Ronny Støbakk

Personal information
- Date of birth: 11 March 1973 (age 53)
- Position: Midfielder

Youth career
- –1992: Rosenborg

Senior career*
- Years: Team / Apps / (Gls)
- 1993–1994: Rosenborg / 9 / (2)
- 1995–1997: Strindheim
- Malvik
- Gimse

= Ronny Støbakk =

Norwegian footballer (born 1973)

Ronny Støbakk (born 11 March 1973) is a retired Norwegian football midfielder.

He played for the junior team of Rosenborg BK, and ahead of the 1993 season he was drafted into the first team.

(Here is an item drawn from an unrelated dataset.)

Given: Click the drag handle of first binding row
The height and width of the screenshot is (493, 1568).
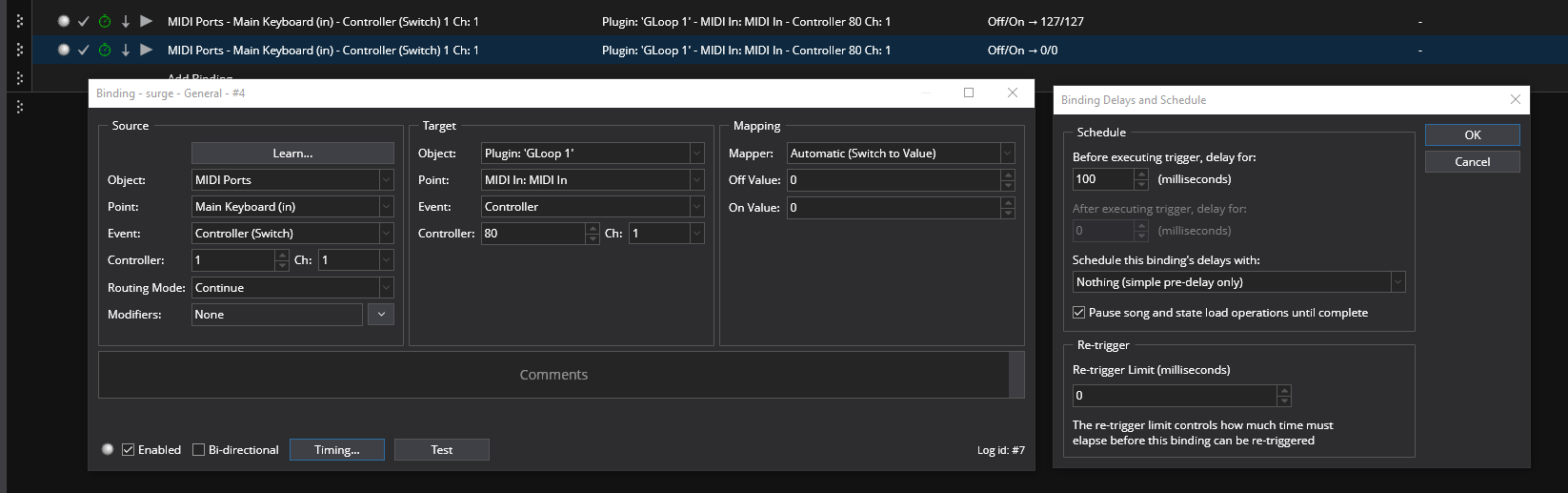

Together with Helge Aune he was the first player in recent years to achieve this feat.

In 1993 and 1994 he amassed nine league games, scoring two goals. He also got four games in the Norwegian Football Cup as well as one UEFA Champions League game without scoring. He then joined Strindheim IL, who had won promotion to the Norwegian Premier League. The team was relegated, and after the 1997 season Støbakk mainly played for Malvik IL.
He is a lifelong Ipswich Town FC supporter and won the Norwegian Supporters cup playing for Ipswich Norway in 2018 where he was named best player of the tournament and again in 2019 competing against 36 other Norwegian supporter clubs of British football clubs.